BACAAN
%%
Situasi ini juga dipertegas oleh pendapat  pakar, misalnya dalam Kompas 9 April 2014, dimana  Direktur Pusat Studi Antropologi, Fakultas Sosial Politik, Universitas Indonesia, menyatakan bahwa :”Kebijakan Negara lebih mudah memberikan tanah kepada perkebunan besar. Terjadi ketimpangan penguasaan lahan oleh perusahaan-perusahaan skala besar yang belum tentu menyerap tenaga kerja. Pengabaian petani juga menimbulkan ancaman krisis pangan dan kemiskinan”. Koordinator Hukum dan Politik, Rukka Sombolinggi, Aliansi Masyarakat Adat Nusantara (AMAN) menghujat agar Kementerian Kehutanan dibubarkan, dengan merujuk kasus menggerusan lahan milik masyarakat Muara Tae di Kaltim oleh perusahaan besar yang justru didukung oknum aparat keamanan (Kompas, 7 Mei 2014).

Senge, P (2008) menguraikan bahwa saat ini lebih dari 50 juta manusia setiap tahun bermigrasi ke kota-kota, yang disebabkan oleh ekonomi tradisionil yang hancur dan kondisi lingkungan yang terdegradasi, khususnya lahan dan perikanan.   Kita mengetahui secara global terjadi ketimpangan dalam distribusi sumberdaya dan sekaligus dalam “gaya hidup”. James Martin-penulis buku “The Wired Society”, menuliskan dalam buku “The Meaning of the 21 Century” (2007),  menyatakan bahwa 7% penduduk dunia mengkonsumsi 80% energy yang tersedia. Pola konsumsi energi, air, dan sumberdaya alam lainnya setara dengan konsumsi 140 orang Afganistan atau Ethiopia. Dinyatakan oleh James Martin tiga macam penyebab kehancuran sumberdaya alam, yaitu: penurunan kuantitas sumberdaya alam, pertumbuhan penduduk, dan pola konsumsi. Terbukti pula Amerika adalah negara yang duduk pada peringkat  teratas yang mengkontribusi gas carbon dioksida secara global. Pernyataan James Martin tersebut mungkin dapat mengkoreksi pernyataan dari Club of Rome yang menerbitkan buku The Limits to Growth pada tahun 1972, diterjemahkan ke dalam 30 bahasa dan terjual lebih dari 30 juta copy. Dinyatakan dalam buku tersebut tentang semakin menipisnya sumberdaya alam di dunia yang mereka asumsikan sebagai akibat negatif dari pesatnya pertumbuhan penduduk dunia. Tigapuluh enam tahun kemudian, asumsi itu dipatahkan: 80% sumberdaya alam dunia dihabiskan oleh 7% atau segelintir penduduk dunia-mereka yang hidup “sangat” boros di negara-negara Utara. Senge, P (2008) menambahkan bahwa Komisi yang dibentuk oleh pemerintah US, dan industri minyak US melaporkan bahwa suplai minyak dan gas dunia tidak akan mampu mensuplai permintaan global 25 tahun ke depan, yang akan mendorong naiknya harga minyak dari $ 25/barrel menjadi $ 100/barel antara tahun 2000 sampai akhir 2007.
%%
SOAL LATIHAN
- 1) Menurut bacaan tentang ketimpangan sumber daya alam, berapa persen energi yang tersedia dikonsumsi oleh 7% penduduk dunia?
- 2) Salinlah seluruh bagian bacaan tentang ketimpangan sumber daya alam, mulai dari "Situasi ini juga" terus sampai "7 Mei 2014).".
Gunakan hanya bacaan di atas sebagai sumber.

CUPLIKAN DATA
%%
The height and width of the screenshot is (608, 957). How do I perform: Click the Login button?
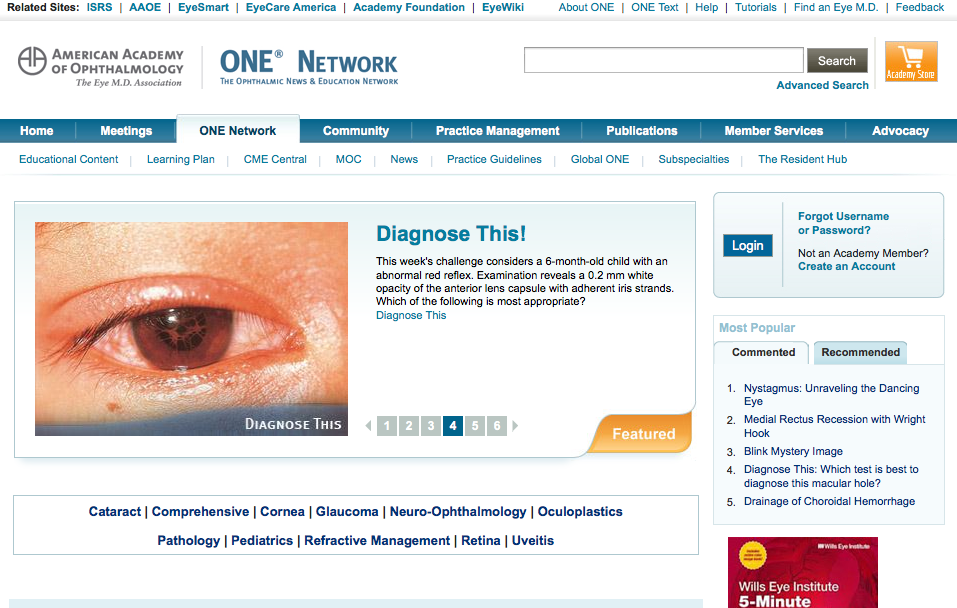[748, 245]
%%
%%
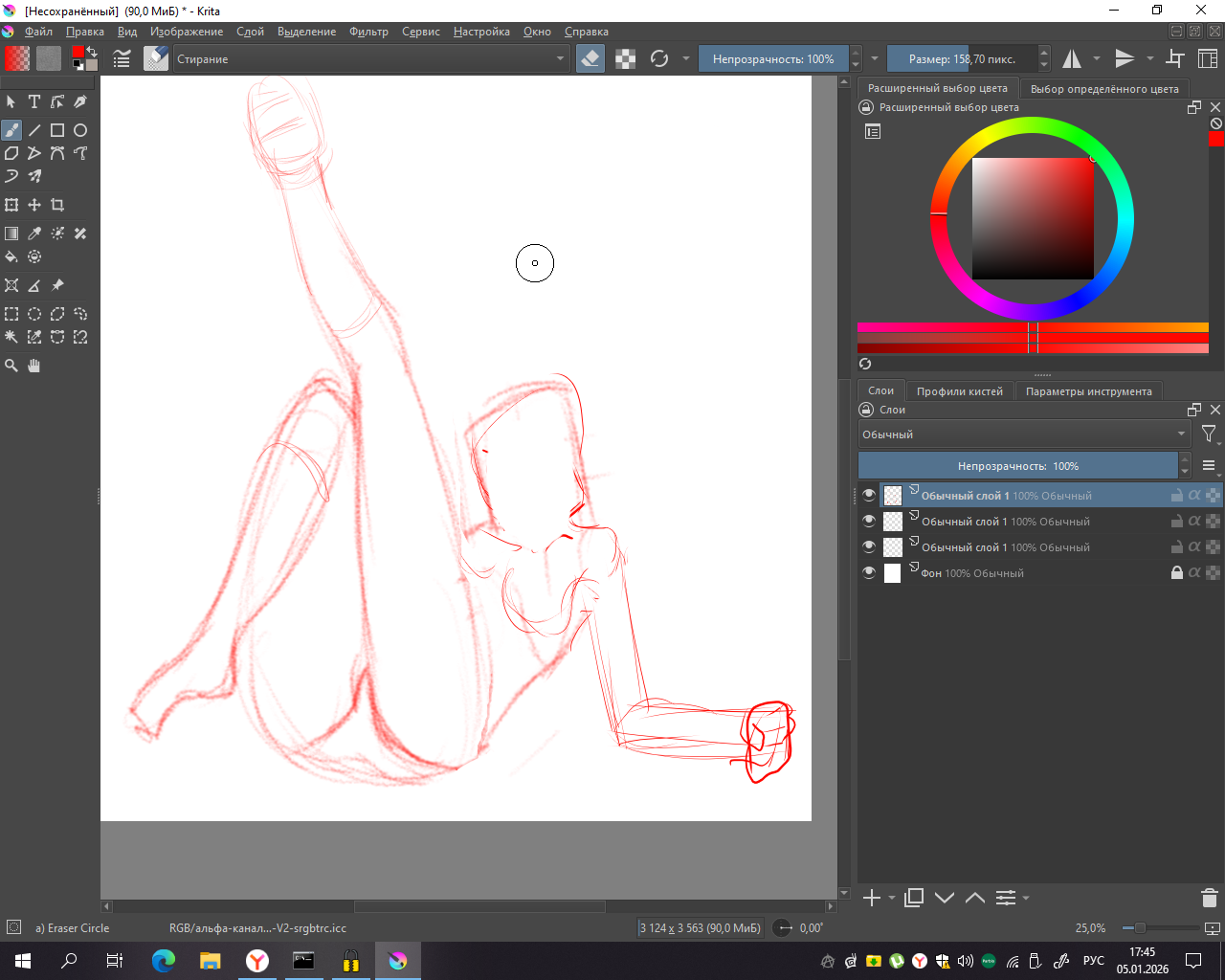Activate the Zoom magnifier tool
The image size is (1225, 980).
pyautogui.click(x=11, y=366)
%%
KUNCI JAWABAN
- 1) 80% energi yang tersedia.

- 2)
Situasi ini juga dipertegas oleh pendapat  pakar, misalnya dalam Kompas 9 April 2014, dimana  Direktur Pusat Studi Antropologi, Fakultas Sosial Politik, Universitas Indonesia, menyatakan bahwa :”Kebijakan Negara lebih mudah memberikan tanah kepada perkebunan besar. Terjadi ketimpangan penguasaan lahan oleh perusahaan-perusahaan skala besar yang belum tentu menyerap tenaga kerja. Pengabaian petani juga menimbulkan ancaman krisis pangan dan kemiskinan”. Koordinator Hukum dan Politik, Rukka Sombolinggi, Aliansi Masyarakat Adat Nusantara (AMAN) menghujat agar Kementerian Kehutanan dibubarkan, dengan merujuk kasus menggerusan lahan milik masyarakat Muara Tae di Kaltim oleh perusahaan besar yang justru didukung oknum aparat keamanan (Kompas, 7 Mei 2014).